[start Passage provided]

# GO GO POWER RANGERS!



## Eevihl (Oct 4, 2007)

Ha!
A Power Rangers thread!
Now post your favorite season that you watched back in the day.
And yes I am a fan of the older rangers because of the mindless volience!

Green and Gold rangers ROCK! O_O


----------



## Sky is Over (Oct 4, 2007)

for some reason, I always had a thing for the pink ranger.


----------



## Homura (Oct 4, 2007)

I'll admit I usedf to watch the power rangers and my favorite was the first season, though I have to say it was racist as hell. I mean come on a black guy as the black ranger, red neck as the red ranger, and the Asian as the yellow ranger.


----------



## Eevihl (Oct 4, 2007)

Karin said:


> I'll admit I usedf to watch the power rangers and my favorite was the first season, though I have to say it was racist as hell. I mean come on a black guy as the black ranger, red neck as the red ranger, and the Asian as the yellow ranger.

[end Passage provided]
[start Recorded information]

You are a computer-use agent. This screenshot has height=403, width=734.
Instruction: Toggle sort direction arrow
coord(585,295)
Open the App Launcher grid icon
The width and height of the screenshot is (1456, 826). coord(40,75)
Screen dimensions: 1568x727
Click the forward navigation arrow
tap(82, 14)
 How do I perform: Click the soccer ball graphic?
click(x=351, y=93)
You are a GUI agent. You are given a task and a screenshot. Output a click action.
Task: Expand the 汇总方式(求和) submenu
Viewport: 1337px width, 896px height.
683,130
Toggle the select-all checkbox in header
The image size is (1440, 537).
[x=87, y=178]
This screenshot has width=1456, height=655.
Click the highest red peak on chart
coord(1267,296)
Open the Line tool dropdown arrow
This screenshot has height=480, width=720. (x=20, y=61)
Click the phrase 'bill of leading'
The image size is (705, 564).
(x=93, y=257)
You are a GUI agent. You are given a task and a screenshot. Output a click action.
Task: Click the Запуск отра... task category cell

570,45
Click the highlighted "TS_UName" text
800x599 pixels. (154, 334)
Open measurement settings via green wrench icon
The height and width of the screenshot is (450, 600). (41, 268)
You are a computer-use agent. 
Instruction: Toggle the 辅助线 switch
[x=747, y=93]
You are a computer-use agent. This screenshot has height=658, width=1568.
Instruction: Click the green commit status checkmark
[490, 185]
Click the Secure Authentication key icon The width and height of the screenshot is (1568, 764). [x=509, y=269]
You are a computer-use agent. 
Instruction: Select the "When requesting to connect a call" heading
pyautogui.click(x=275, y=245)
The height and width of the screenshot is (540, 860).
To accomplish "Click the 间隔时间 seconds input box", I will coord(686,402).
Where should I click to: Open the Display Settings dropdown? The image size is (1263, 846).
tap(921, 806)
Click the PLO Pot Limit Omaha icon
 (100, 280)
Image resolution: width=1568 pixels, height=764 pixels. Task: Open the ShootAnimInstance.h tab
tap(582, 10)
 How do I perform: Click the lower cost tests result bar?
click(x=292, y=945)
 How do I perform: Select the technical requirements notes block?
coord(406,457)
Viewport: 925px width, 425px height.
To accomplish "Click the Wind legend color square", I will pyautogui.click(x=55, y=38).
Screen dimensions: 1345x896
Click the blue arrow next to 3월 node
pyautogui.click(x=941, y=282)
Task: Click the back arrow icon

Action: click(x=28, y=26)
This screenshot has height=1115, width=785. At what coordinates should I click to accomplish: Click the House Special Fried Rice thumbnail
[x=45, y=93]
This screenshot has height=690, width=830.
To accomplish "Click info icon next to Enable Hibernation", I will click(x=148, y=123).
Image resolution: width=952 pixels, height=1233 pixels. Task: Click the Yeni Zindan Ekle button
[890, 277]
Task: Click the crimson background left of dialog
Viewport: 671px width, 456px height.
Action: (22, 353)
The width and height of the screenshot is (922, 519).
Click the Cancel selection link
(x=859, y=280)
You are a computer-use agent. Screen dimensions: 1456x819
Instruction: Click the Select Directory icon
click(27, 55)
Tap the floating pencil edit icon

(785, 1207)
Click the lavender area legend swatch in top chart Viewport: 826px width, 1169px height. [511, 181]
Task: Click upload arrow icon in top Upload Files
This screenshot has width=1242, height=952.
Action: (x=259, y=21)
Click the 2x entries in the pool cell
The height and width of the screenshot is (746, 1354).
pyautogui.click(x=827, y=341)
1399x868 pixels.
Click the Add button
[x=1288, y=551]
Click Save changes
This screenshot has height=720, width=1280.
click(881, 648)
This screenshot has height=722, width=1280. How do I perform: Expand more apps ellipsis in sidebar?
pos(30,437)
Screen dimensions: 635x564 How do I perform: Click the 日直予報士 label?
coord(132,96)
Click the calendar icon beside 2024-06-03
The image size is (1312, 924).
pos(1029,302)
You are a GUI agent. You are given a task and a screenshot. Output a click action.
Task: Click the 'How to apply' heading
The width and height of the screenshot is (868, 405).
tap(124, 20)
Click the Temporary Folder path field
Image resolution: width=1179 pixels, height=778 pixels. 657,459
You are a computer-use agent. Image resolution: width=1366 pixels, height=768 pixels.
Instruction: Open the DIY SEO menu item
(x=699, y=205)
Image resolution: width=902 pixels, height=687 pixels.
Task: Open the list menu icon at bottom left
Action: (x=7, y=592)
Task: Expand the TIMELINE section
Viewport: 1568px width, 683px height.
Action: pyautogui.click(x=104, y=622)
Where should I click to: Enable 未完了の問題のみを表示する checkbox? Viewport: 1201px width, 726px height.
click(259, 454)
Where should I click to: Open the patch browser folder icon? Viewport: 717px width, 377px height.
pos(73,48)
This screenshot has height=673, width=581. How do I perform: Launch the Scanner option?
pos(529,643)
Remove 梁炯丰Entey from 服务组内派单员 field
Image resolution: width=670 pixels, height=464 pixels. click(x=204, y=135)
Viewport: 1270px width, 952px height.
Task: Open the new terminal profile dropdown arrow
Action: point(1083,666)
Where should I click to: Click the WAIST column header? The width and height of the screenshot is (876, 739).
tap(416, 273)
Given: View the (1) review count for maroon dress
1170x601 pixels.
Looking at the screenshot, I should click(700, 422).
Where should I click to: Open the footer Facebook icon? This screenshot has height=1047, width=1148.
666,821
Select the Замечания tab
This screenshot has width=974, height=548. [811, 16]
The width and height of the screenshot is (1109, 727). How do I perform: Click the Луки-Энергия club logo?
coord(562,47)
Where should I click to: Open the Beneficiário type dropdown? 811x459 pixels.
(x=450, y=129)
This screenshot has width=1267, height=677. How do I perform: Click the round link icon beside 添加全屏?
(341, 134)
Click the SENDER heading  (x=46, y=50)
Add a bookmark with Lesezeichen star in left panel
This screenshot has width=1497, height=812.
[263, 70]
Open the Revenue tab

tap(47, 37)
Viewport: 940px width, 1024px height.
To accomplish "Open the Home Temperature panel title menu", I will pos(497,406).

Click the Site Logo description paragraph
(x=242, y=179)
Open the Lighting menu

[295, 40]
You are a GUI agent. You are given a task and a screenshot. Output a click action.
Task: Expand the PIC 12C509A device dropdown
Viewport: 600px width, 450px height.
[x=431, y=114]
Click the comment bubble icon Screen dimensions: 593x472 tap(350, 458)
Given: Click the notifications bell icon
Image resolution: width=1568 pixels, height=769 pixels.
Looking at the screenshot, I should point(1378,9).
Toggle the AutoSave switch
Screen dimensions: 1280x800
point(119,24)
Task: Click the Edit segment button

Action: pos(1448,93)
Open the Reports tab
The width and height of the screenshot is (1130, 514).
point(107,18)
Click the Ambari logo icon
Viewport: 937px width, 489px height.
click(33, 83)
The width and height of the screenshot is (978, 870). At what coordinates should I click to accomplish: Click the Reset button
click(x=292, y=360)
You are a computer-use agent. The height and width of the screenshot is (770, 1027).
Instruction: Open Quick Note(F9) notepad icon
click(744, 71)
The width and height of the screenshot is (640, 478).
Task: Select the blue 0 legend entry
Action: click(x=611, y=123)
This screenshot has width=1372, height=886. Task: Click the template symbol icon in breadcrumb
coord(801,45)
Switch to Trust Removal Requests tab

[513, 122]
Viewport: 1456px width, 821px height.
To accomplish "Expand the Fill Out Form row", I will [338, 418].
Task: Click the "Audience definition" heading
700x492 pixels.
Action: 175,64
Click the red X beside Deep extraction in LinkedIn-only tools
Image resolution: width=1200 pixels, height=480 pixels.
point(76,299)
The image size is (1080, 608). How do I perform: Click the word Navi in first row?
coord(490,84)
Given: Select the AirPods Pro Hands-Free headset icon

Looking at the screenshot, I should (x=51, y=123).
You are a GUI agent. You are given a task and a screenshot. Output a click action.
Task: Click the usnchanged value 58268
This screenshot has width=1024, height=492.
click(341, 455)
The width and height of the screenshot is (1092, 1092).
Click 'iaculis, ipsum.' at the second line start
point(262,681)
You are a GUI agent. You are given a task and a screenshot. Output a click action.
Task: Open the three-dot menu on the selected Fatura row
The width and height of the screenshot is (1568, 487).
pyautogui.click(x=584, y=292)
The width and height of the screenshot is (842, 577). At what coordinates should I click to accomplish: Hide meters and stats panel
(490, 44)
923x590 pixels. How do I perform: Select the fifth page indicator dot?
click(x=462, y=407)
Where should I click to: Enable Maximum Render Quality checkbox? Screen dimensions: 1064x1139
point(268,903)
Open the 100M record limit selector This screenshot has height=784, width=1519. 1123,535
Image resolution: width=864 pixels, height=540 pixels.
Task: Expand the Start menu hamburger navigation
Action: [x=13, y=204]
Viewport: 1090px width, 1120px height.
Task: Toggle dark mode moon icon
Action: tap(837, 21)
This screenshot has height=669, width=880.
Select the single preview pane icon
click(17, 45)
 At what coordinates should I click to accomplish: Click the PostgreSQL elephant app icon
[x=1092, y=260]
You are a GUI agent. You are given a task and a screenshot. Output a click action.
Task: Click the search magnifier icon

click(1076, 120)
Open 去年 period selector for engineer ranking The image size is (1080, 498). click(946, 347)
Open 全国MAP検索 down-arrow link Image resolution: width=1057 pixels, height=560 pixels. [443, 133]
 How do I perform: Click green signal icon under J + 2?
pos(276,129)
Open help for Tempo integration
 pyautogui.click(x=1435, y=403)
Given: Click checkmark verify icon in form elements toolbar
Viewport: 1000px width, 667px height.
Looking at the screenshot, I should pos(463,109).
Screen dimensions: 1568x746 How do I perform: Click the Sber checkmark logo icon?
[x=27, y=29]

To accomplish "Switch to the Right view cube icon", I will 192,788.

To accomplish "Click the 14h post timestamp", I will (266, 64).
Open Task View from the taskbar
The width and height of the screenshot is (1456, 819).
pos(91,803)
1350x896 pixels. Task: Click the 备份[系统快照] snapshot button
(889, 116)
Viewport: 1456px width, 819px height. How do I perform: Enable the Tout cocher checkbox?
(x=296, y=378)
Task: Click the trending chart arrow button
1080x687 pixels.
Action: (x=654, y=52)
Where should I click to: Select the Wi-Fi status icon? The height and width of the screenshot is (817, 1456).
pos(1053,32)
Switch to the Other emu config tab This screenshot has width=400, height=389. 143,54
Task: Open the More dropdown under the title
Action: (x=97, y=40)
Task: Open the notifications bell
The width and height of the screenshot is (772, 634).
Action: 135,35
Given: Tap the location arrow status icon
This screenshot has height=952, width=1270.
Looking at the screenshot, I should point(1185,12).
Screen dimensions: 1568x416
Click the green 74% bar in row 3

[end Recorded information]

## What you will do
Pick up the Power Rangers forum thread after its final line and continue it.

## Response
But it made it that much more fun to look back on XD
The evil green ranger is the typical white guy


----------



## 海外ニキ (Oct 4, 2007)

KOJI DARTH said:


> But it made it that much more fun to look back on XD
> The evil green ranger is the typical white guy



Green and white where the same guy, right? XDDDDD


----------



## Homura (Oct 4, 2007)

~Zaxxon~ said:


> Green and white where the same guy, right? XDDDDD



Oh yeah I forgot to mention that white ranger was a white guy. XD

And yes, they were the same person.


----------



## Eevihl (Oct 4, 2007)

~Zaxxon~ said:


> Green and white where the same guy, right? XDDDDD



Yeah XDAnd he was black/red/and others Tommy is a badass
The dragon was awesome to bad it died with the green power thing


----------



## Durandal (Oct 4, 2007)

There's a GOLD ranger?!


----------



## Lord Yu (Oct 4, 2007)

The season with all the porn.


----------



## Durandal (Oct 4, 2007)

Lord Yu said:


> The season with all the porn.



His head is so small!:amazed


----------



## 海外ニキ (Oct 4, 2007)

KOJI DARTH said:


> Yeah XDAnd he was black/red/and others Tommy is a badass
> The dragon was awesome to bad it died with the green power thing



Hey........what was with that episode where a copy of the green ranger was made to combat the white?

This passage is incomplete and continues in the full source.